Furthermore, the LCORR exhibits performance advantages compared to other microfluidic-based SERS platforms. We have achieved a measured detection limit of approximately 400 pM, which is significantly lower than other reported detection limits (10 nM – 1 μM) for other designs [8–10]. For this detection limit, it is likely that the measured Raman signal is due to no more than a few hundred target analytes on a low number of silver nanoclusters.

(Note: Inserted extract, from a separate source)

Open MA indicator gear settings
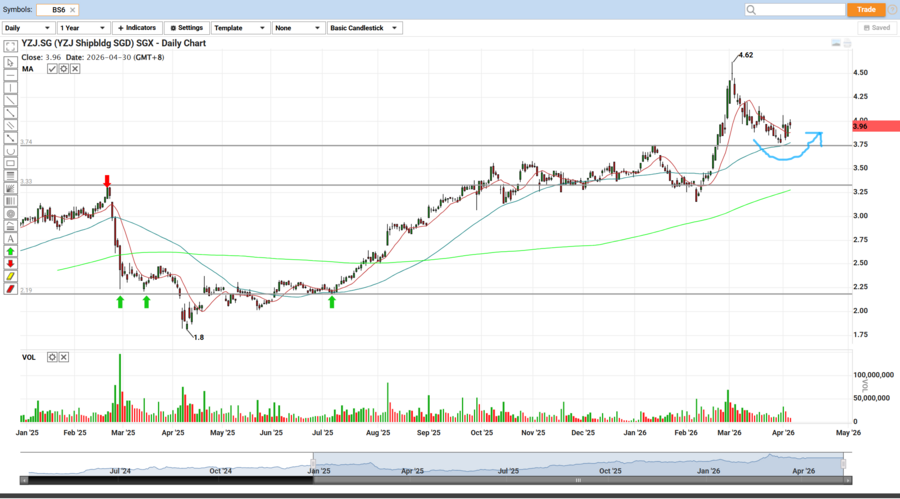 tap(63, 69)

There are a number of opportunities for improvement. Results obtained previously with a microsphere ring resonator show a higher enhancement than the LCORR when both are compared to the single-pass case (greater than two orders of magnitude with the microsphere) because of higher Q-factor and better longitudinal confinement of the WGM intensity. Improved manufacturing techniques can improve the LCORR’s Q-factor, the fiber taper loss, and the coupling between the two. Also, working at a lower excitation wavelength can increase the SERS enhancement due to better matching of the plasmon resonance, and it would improve the LCORR Q-factor by reducing the optical absorption of water, which increases significantly beyond 700 nm. Furthermore, the intensity of excitation light in the resonant modes can be increased by improving the longitudinal confinement of the modes in the LCORR. This can be accomplished with a bottle geometry, as described in [21,22]. Improved Q-factor and longitudinal confinement would result in a SERS performance similar to that achieved with a microsphere, while leveraging the microfluidic advantages of the LCORR.
Finally, the apparent concentration enhancement due to adsorption of silver nanoclusters to the LCORR surface hints at using techniques such as de-protonation of the inner capillary surface to draw positively charged silver to the surface, where the high-Q optical resonance exists . Additively, these improvements can result in an increased Raman signal by two orders of magnitude or more. This suggests the possibility of improving the LCORR’s SERS detection limit to the order of a few pM, and potentially to the detection of only a few target analyte molecules.
This work is sponsored by the Petroleum Research Fund (43879-G10), 3M Non-Tenured Faculty Award, the Wallace H. Coulter Foundation, and the NIH (1K25 EB006011). The authors thank the University of Missouri electron microscopy core for support.